Re: Machine lockups on extreme memory pressure

linux-mm.kvack.org archive mirror
 help / color / mirror / Atom feed

From: Shakeel Butt <shakeelb@google.com>
To: Michal Hocko <mhocko@suse.com>
Cc: Johannes Weiner <hannes@cmpxchg.org>,
	Linux MM <linux-mm@kvack.org>,
	 Andrew Morton <akpm@linux-foundation.org>,
	Roman Gushchin <guro@fb.com>,
	 LKML <linux-kernel@vger.kernel.org>,
	Greg Thelen <gthelen@google.com>
Subject: Re: Machine lockups on extreme memory pressure
Date: Tue, 22 Sep 2020 06:37:02 -0700	[thread overview]
Message-ID: <CALvZod6=VwQduoG3GiW-=csAQja4vCsXAhKH_tSuA4JYx0dEiA@mail.gmail.com> (raw)
In-Reply-To: <20200922111202.GY12990@dhcp22.suse.cz>

On Tue, Sep 22, 2020 at 4:12 AM Michal Hocko <mhocko@suse.com> wrote:
>
> On Mon 21-09-20 11:35:35, Shakeel Butt wrote:
> > Hi all,
> >
> > We are seeing machine lockups due extreme memory pressure where the
> > free pages on all the zones are way below the min watermarks. The stack
> > of the stuck CPU looks like the following (I had to crash the machine to
> > get the info).
>
> sysrq+l didn't report anything?
>

Sorry I misspoke earlier that I personally crash the machine. I get to
know the state of the machine from the crash dump. We have a crash
timer on our machines which need to be reset every couple of hours
from user space. If the user space daemon responsible to reset does
not get chance to reset it, the machine get crashed, so, these crashes
are where the user space timer resetter daemon could not run for
couple of hours.

> >  #0 [ ] crash_nmi_callback
> >  #1 [ ] nmi_handle
> >  #2 [ ] default_do_nmi
> >  #3 [ ] do_nmi
> >  #4 [ ] end_repeat_nmi
> > --- <NMI exception stack> ---
> >  #5 [ ] queued_spin_lock_slowpath
> >  #6 [ ] _raw_spin_lock
> >  #7 [ ] ____cache_alloc_node
> >  #8 [ ] fallback_alloc
> >  #9 [ ] __kmalloc_node_track_caller
> > #10 [ ] __alloc_skb
> > #11 [ ] tcp_send_ack
> > #12 [ ] tcp_delack_timer
> > #13 [ ] run_timer_softirq
> > #14 [ ] irq_exit
> > #15 [ ] smp_apic_timer_interrupt
> > #16 [ ] apic_timer_interrupt
> > --- <IRQ stack> ---
> > #17 [ ] apic_timer_interrupt
> > #18 [ ] _raw_spin_lock
> > #19 [ ] vmpressure
> > #20 [ ] shrink_node
> > #21 [ ] do_try_to_free_pages
> > #22 [ ] try_to_free_pages
> > #23 [ ] __alloc_pages_direct_reclaim
> > #24 [ ] __alloc_pages_nodemask
> > #25 [ ] cache_grow_begin
> > #26 [ ] fallback_alloc
> > #27 [ ] __kmalloc_node_track_caller
> > #28 [ ] __alloc_skb
> > #29 [ ] tcp_sendmsg_locked
> > #30 [ ] tcp_sendmsg
> > #31 [ ] inet6_sendmsg
> > #32 [ ] ___sys_sendmsg
> > #33 [ ] sys_sendmsg
> > #34 [ ] do_syscall_64
> >
> > These are high traffic machines.
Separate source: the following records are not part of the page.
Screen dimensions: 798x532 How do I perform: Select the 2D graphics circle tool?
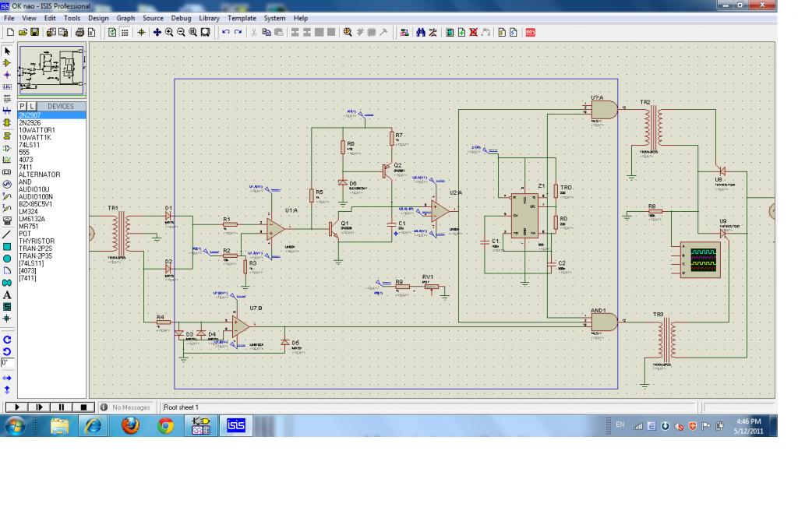click(8, 258)
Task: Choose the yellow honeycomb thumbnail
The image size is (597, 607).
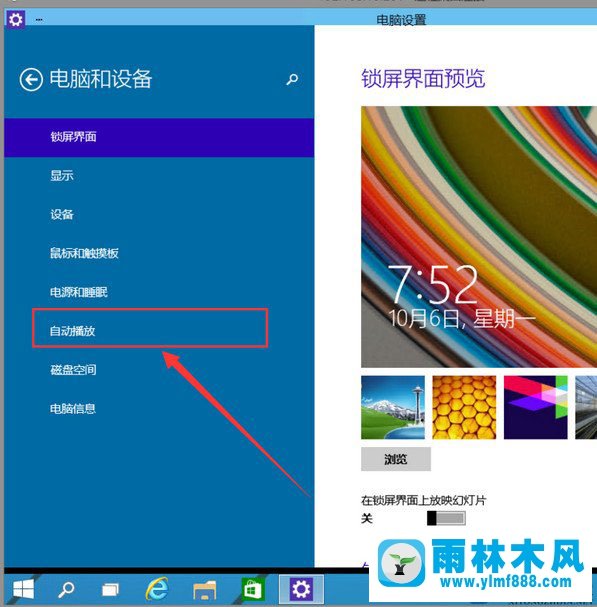Action: [x=464, y=407]
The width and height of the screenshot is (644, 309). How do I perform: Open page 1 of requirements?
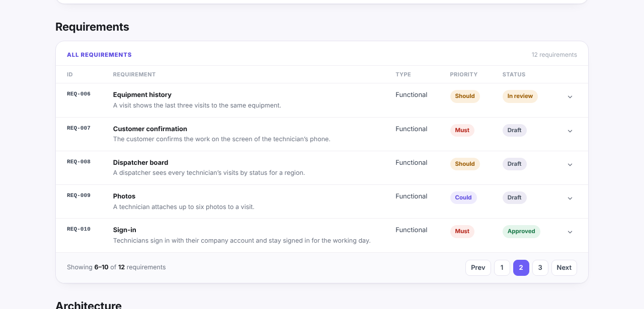[x=502, y=268]
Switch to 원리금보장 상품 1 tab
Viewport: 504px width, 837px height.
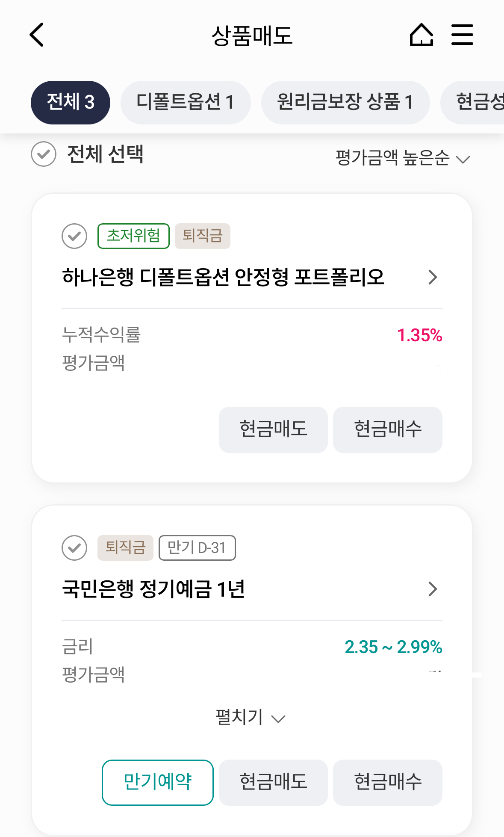tap(345, 103)

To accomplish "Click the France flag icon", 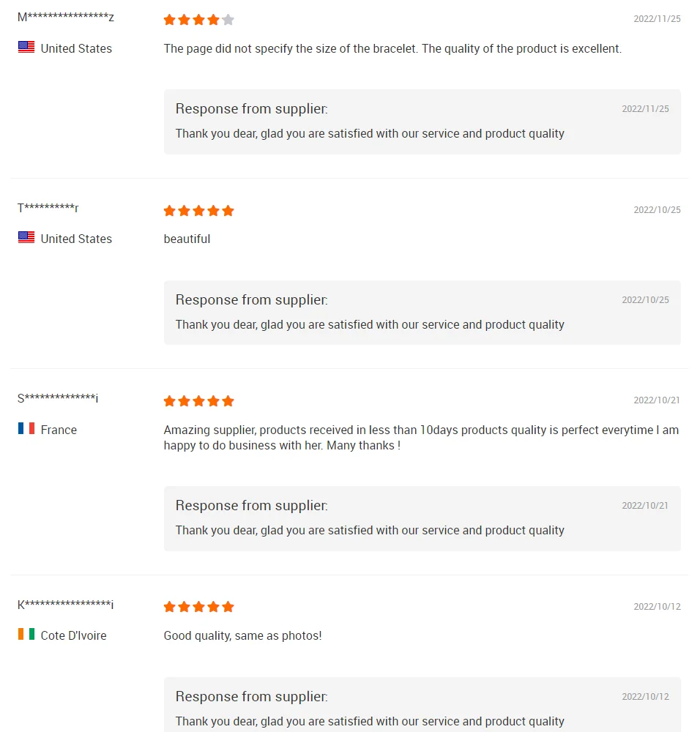I will (x=26, y=429).
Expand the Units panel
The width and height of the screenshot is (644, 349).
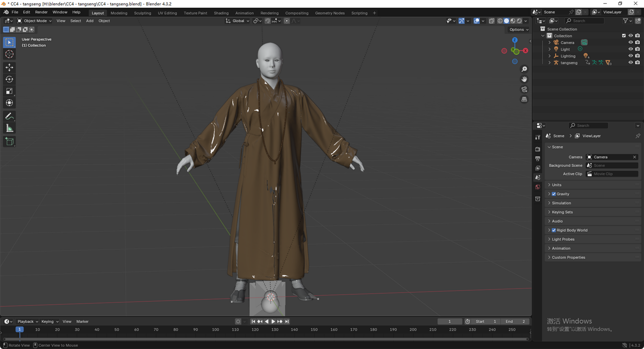click(x=556, y=185)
Almost all the CPUs are stuck on the
> > root memcg's vmpressure sr_lock and almost half of the CPUs are stuck
> > on kmem cache node's list_lock in the IRQ.
>
> Are you able to track down the lock holder?
>
> > Note that the vmpressure sr_lock is irq-unsafe.
>
> Which is ok because this is only triggered from the memory reclaim and
> that cannot ever happen from the interrrupt context for obvoius reasons.
>
> > Couple of months back, we observed a similar
> > situation with swap locks which forces us to disable swap on global
> > pressure. Since we do proactive reclaim disabling swap on global reclaim
> > was not an issue. However now we have started seeing the same situation
> > with other irq-unsafe locks like vmpressure sr_lock and almost all the
> > slab shrinkers have irq-unsafe spinlocks. One of way to mitigate this
> > is by converting all such locks (which can be taken in reclaim path)
> > to be irq-safe but it does not seem like a maintainable solution.
>
> This doesn't make much sense to be honest. We are not disabling IRQs
> unless it is absolutely necessary.
>
> > Please note that we are running user space oom-killer which is more
> > aggressive than oomd/PSI but even that got stuck under this much memory
> > pressure.
> >
> > I am wondering if anyone else has seen a similar situation in production
> > and if there is a recommended way to resolve this situation.
>
> I would recommend to focus on tracking down the who is blocking the
> further progress.

I was able to find the CPU next in line for the list_lock from the
dump. I don't think anyone is blocking the progress as such but more
like the spinlock in the irq context is starving the spinlock in the
process context. This is a high traffic machine and there are tens of
thousands of potential network ACKs on the queue.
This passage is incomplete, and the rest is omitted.